JOB
Edit the rows from the very first one through the line containing "point(686,392)", both included, swapping "Appearance settings" for "Display settings" and keeping everything else unchanged. Leave the pictures out of your answer.

========================================================================

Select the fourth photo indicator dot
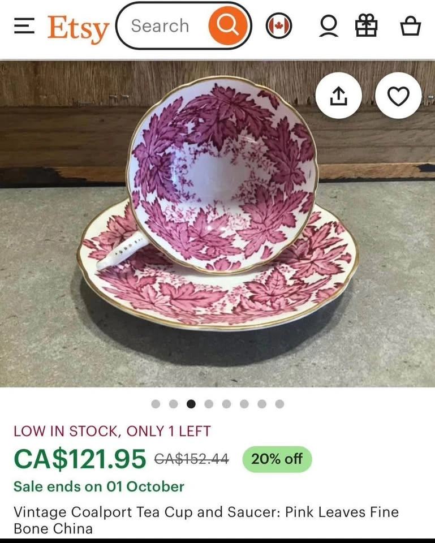This screenshot has width=435, height=543. [209, 404]
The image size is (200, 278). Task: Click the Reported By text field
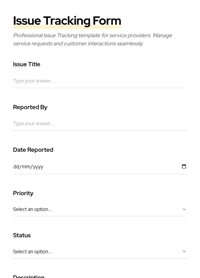(100, 123)
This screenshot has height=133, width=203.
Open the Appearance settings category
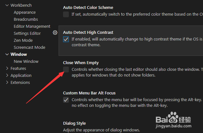tap(25, 12)
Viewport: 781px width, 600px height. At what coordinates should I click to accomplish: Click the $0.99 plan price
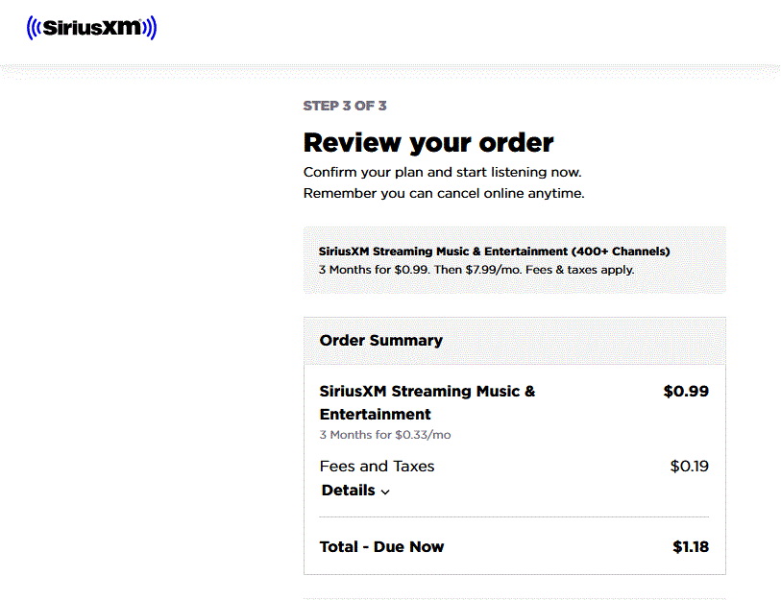point(686,392)
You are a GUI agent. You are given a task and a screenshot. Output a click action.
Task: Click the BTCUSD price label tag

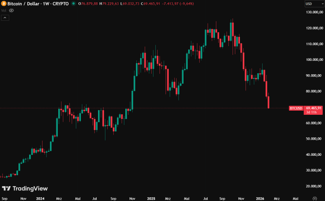tap(296, 108)
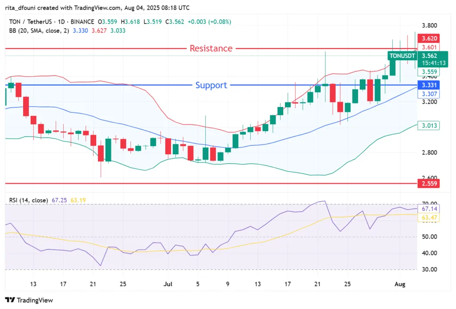Click the Aug label on the time axis
This screenshot has width=456, height=309.
(399, 284)
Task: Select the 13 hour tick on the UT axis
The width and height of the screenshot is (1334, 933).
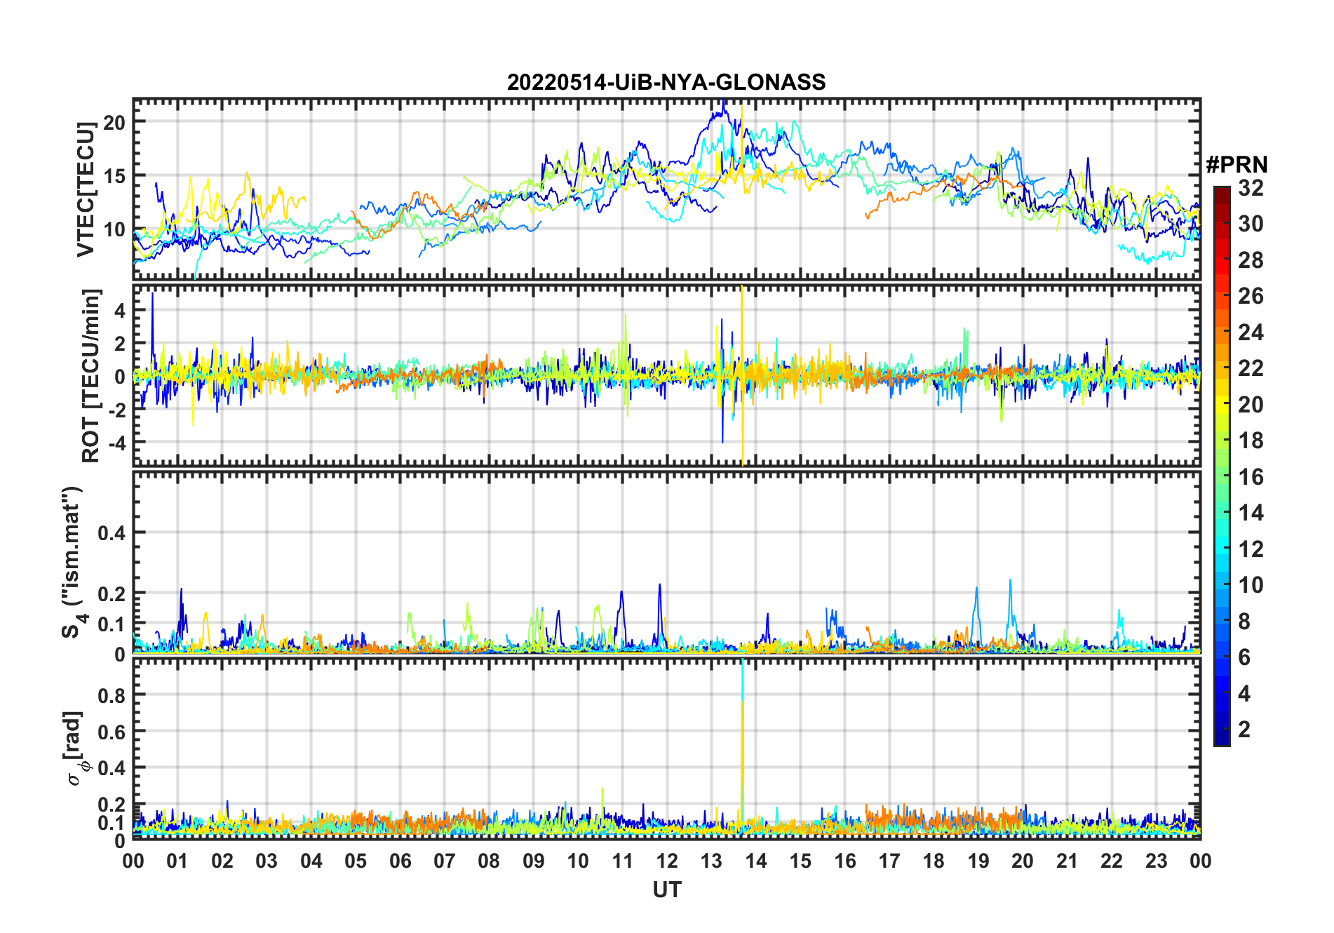Action: tap(711, 861)
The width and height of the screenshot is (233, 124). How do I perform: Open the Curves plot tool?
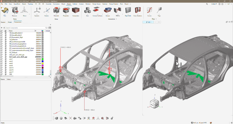click(149, 10)
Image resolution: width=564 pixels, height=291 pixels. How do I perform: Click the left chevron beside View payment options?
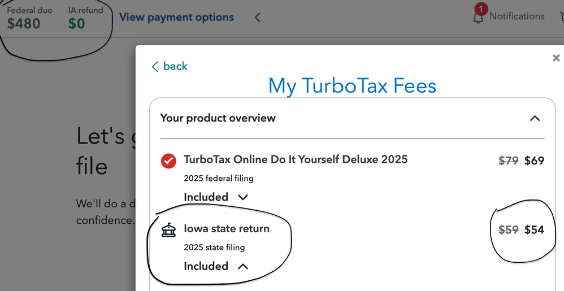click(x=258, y=18)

========================================================================

TASK OUTPUT
Select the fourth photo indicator dot
This screenshot has width=435, height=543. [209, 404]
The image size is (200, 278). Task: Click the Reported By text field
(100, 123)
This screenshot has height=133, width=203.
Open the Display settings category
tap(25, 12)
Viewport: 781px width, 600px height. At what coordinates should I click to accomplish: Click the $0.99 plan price
point(686,392)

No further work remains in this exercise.